[THE TASK]
In the records below, find the line that contains "Bag End (1416, 485)" and the line that contains "March (525, 922)". Set down exactly those lines and every line between them, and nothing more.

[DATA FOR REVIEW]
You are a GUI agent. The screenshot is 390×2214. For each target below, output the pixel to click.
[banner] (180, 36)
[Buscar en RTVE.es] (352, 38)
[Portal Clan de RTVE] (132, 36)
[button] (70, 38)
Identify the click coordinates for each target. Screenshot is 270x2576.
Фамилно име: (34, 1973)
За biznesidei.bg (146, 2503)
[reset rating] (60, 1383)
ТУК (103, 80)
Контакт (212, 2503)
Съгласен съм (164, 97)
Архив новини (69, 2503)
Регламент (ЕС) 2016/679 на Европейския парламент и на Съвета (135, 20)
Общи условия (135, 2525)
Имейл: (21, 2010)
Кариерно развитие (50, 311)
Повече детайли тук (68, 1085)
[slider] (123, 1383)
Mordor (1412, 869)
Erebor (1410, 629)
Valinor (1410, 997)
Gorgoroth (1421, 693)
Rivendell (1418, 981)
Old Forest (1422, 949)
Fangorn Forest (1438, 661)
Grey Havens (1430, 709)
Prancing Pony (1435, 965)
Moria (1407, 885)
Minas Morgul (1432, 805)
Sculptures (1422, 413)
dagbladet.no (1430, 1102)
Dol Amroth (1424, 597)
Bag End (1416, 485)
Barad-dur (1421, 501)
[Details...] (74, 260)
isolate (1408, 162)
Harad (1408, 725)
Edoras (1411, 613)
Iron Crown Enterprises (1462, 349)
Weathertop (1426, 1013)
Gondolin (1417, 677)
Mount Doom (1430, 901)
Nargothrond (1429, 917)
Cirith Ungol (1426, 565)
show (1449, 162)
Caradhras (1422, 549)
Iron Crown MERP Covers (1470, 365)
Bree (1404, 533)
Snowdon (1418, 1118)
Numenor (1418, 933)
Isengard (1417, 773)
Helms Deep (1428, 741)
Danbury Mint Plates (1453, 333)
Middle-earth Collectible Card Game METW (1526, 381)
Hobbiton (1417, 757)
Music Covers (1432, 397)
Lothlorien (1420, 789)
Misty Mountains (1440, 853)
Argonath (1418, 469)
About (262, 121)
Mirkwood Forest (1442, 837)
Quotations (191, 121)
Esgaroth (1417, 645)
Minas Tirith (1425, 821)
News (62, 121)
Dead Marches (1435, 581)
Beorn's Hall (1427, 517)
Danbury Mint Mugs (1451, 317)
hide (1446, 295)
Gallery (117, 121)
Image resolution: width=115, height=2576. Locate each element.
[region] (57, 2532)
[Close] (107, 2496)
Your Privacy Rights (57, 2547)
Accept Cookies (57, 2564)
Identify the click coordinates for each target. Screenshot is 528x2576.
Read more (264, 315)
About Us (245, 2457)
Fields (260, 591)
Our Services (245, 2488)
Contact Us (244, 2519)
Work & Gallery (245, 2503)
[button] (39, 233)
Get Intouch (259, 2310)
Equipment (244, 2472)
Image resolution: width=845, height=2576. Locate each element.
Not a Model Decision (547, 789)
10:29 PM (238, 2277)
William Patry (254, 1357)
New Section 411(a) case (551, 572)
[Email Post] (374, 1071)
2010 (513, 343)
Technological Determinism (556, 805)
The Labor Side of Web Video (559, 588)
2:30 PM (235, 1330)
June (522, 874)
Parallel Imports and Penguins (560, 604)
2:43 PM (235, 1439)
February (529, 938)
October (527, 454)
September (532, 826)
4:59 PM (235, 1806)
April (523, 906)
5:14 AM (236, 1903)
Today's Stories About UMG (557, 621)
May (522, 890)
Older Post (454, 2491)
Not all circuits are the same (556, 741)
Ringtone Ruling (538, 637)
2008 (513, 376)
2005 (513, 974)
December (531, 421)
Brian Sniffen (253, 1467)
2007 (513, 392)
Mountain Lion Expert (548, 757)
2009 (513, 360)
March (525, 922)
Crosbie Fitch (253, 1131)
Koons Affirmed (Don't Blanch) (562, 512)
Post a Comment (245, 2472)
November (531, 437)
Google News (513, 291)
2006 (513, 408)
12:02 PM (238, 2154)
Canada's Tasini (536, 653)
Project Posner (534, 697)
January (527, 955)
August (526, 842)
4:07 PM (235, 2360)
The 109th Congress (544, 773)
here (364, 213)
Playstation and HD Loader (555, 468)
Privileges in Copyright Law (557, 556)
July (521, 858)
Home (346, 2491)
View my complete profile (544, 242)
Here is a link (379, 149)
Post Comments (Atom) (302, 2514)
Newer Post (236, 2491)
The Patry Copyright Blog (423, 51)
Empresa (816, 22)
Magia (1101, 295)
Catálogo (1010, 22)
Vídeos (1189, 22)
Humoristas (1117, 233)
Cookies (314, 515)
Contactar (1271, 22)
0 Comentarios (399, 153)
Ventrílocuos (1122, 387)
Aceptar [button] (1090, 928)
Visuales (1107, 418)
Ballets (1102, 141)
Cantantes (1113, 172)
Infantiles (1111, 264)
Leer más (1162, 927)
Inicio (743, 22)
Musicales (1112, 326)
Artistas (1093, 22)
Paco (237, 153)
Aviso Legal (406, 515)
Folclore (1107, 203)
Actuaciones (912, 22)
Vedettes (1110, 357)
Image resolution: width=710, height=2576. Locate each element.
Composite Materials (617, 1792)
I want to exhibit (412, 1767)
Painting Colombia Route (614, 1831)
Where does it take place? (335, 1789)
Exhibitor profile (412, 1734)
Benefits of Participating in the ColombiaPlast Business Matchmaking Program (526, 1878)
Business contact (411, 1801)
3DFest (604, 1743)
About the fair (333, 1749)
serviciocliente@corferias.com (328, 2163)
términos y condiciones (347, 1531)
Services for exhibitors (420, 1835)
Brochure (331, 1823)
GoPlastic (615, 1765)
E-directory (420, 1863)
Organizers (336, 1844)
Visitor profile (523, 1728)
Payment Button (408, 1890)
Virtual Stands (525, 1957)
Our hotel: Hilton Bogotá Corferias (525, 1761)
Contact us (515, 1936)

[ANSWER FOR THE TASK]
Bag End (1416, 485)
Barad-dur (1421, 501)
[Details...] (74, 260)
isolate (1408, 162)
Harad (1408, 725)
Edoras (1411, 613)
Iron Crown Enterprises (1462, 349)
Weathertop (1426, 1013)
Gondolin (1417, 677)
Mount Doom (1430, 901)
Nargothrond (1429, 917)
Cirith Ungol (1426, 565)
show (1449, 162)
Caradhras (1422, 549)
Iron Crown MERP Covers (1470, 365)
Bree (1404, 533)
Snowdon (1418, 1118)
Numenor (1418, 933)
Isengard (1417, 773)
Helms Deep (1428, 741)
Danbury Mint Plates (1453, 333)
Middle-earth Collectible Card Game METW (1526, 381)
Hobbiton (1417, 757)
Music Covers (1432, 397)
Lothlorien (1420, 789)
Misty Mountains (1440, 853)
Argonath (1418, 469)
About (262, 121)
Mirkwood Forest (1442, 837)
Quotations (191, 121)
Esgaroth (1417, 645)
Minas Tirith (1425, 821)
News (62, 121)
Dead Marches (1435, 581)
Beorn's Hall (1427, 517)
Danbury Mint Mugs (1451, 317)
hide (1446, 295)
Gallery (117, 121)
Image resolution: width=115, height=2576. Locate each element.
[region] (57, 2532)
[Close] (107, 2496)
Your Privacy Rights (57, 2547)
Accept Cookies (57, 2564)
Identify the click coordinates for each target. Screenshot is 528x2576.
Read more (264, 315)
About Us (245, 2457)
Fields (260, 591)
Our Services (245, 2488)
Contact Us (244, 2519)
Work & Gallery (245, 2503)
[button] (39, 233)
Get Intouch (259, 2310)
Equipment (244, 2472)
Image resolution: width=845, height=2576. Locate each element.
Not a Model Decision (547, 789)
10:29 PM (238, 2277)
William Patry (254, 1357)
New Section 411(a) case (551, 572)
[Email Post] (374, 1071)
2010 (513, 343)
Technological Determinism (556, 805)
The Labor Side of Web Video (559, 588)
2:30 PM (235, 1330)
June (522, 874)
Parallel Imports and Penguins (560, 604)
2:43 PM (235, 1439)
February (529, 938)
October (527, 454)
September (532, 826)
4:59 PM (235, 1806)
April (523, 906)
5:14 AM (236, 1903)
Today's Stories About UMG (557, 621)
May (522, 890)
Older Post (454, 2491)
Not all circuits are the same (556, 741)
Ringtone Ruling (538, 637)
2008 (513, 376)
2005 (513, 974)
December (531, 421)
Brian Sniffen (253, 1467)
2007 (513, 392)
Mountain Lion Expert (548, 757)
2009 (513, 360)
March (525, 922)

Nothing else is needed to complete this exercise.